CAREER: Unveiling the Dynamics of Liquid-like Macromolecular Condensed Phases from Nucleation to Stability

The study of how macromolecules in solutions group together is essential to advance research in pharmaceuticals and biotechnology. The fundamental mechanisms governing this process is poorly understood. This knowledge gap limits our ability to precisely control these processes for therapeutic and industrial innovation.

This project uses advanced computer modeling to explore the fundamental steps, aiming to unlock new possibilities for designing drug delivery systems, improving food preservation, and developing self-healing materials. This research will also provide insights into how certain cellular structures linked to aging and diseases behave. The project integrates education and outreach to enhance STEM participation and awareness.
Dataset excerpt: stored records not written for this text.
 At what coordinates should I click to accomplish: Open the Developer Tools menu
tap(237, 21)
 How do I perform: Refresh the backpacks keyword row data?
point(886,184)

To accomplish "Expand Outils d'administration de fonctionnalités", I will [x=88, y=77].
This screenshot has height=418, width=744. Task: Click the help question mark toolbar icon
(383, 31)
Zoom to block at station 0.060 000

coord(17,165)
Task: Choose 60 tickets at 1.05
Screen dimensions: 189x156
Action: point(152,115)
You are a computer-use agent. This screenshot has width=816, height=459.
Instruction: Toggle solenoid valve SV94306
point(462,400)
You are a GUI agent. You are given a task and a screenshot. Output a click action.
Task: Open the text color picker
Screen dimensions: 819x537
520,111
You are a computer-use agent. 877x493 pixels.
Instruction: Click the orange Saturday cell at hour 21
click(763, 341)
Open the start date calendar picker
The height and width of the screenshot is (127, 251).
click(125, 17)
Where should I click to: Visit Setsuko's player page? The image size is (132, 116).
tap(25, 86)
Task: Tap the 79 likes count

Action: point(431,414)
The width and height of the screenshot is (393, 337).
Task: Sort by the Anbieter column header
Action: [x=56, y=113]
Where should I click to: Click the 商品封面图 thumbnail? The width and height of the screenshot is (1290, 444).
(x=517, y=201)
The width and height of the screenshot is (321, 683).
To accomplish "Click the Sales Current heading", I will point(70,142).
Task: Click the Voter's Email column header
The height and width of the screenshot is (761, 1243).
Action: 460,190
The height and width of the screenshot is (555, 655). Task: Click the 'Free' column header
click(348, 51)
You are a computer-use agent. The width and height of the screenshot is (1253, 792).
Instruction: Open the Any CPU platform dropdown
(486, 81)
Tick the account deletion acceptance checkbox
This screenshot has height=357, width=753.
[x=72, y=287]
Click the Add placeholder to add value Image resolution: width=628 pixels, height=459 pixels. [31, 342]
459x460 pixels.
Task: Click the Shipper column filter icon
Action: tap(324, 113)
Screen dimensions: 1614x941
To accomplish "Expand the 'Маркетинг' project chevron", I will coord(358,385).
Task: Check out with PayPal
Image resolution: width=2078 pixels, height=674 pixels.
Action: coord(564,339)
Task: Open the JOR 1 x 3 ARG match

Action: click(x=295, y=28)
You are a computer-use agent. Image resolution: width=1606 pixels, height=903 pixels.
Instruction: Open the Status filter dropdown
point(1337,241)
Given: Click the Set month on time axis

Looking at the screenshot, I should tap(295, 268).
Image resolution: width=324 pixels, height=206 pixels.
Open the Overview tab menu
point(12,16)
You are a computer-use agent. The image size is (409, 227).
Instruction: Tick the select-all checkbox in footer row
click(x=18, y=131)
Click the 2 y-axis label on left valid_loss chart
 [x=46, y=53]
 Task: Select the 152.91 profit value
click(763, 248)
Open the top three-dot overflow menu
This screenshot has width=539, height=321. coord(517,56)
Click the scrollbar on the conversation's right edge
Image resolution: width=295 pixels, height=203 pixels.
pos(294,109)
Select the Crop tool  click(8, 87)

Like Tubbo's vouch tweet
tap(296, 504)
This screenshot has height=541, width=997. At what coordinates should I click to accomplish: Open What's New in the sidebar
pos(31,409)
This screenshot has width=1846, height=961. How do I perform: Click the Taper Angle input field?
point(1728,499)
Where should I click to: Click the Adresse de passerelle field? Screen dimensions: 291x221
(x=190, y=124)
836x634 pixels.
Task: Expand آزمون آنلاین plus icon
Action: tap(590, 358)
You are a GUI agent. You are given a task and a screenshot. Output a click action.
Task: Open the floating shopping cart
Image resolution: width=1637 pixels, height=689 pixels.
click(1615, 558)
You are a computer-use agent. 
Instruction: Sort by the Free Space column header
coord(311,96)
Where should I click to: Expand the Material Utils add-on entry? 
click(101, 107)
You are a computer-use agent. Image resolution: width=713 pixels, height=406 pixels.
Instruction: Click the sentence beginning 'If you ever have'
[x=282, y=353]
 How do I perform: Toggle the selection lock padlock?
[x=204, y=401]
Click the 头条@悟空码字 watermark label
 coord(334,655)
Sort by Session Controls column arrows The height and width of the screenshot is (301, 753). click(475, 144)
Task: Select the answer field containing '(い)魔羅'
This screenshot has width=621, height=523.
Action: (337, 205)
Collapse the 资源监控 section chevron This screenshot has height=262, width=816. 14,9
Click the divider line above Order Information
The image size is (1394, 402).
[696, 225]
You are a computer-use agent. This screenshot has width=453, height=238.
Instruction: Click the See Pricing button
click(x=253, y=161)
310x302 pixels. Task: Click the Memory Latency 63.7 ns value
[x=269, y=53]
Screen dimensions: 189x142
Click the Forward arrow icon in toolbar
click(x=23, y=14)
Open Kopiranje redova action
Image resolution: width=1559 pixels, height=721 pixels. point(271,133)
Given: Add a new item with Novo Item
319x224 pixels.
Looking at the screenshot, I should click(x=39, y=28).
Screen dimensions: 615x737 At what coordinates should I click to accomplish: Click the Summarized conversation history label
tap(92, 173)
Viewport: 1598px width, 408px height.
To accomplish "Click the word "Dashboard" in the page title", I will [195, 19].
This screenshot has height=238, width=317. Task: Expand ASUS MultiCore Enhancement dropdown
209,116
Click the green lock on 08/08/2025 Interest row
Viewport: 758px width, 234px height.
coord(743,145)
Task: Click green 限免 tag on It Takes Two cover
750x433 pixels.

Activities include developing a summer program for high school students, fostering undergraduate research experiences, and creating publicly available resources. These efforts aim to inspire students to pursue careers in molecular and computational sciences, aligning with NSF’s mission to advance science and promote societal welfare.

This CAREER project investigates the nucleation and growth of liquid-like macromolecular condensed phases using multiscale computational techniques. The research targets critical gaps in understanding nonclassical nucleation pathways, mesoscale clustering, and long-term condensate behavior. Free energy methods will map the stability landscapes of mesoscale clusters and identify metastable states, while advanced Monte Carlo simulations will quantify nucleation barriers under varying molecular compositions.

Additionally, continuum modeling will bridge molecular dynamics and macroscopic behavior, characterizing growth, coalescence, and dissolution of condensates over extended timescales. Specific research aims include: (1) identifying the role of mesoscale clusters in nonclassical nucleation; (2) quantifying the effects of molecular composition on nucleation free energy; and (3) elucidating the determinants of long-timescale growth and stability using dynamical density functional theory.

This work will provide mechanistic insights critical for applications in pharmaceuticals, material science, and biotechnology. Educational initiatives complement this research by broadening access to computational science through hands-on workshops, mentorship programs, and interdisciplinary courses, fostering a new generation of STEM innovators.

This award reflects NSF's statutory mission and has been deemed worthy of support through evaluation using the Foundation's intellectual merit and broader impacts review criteria.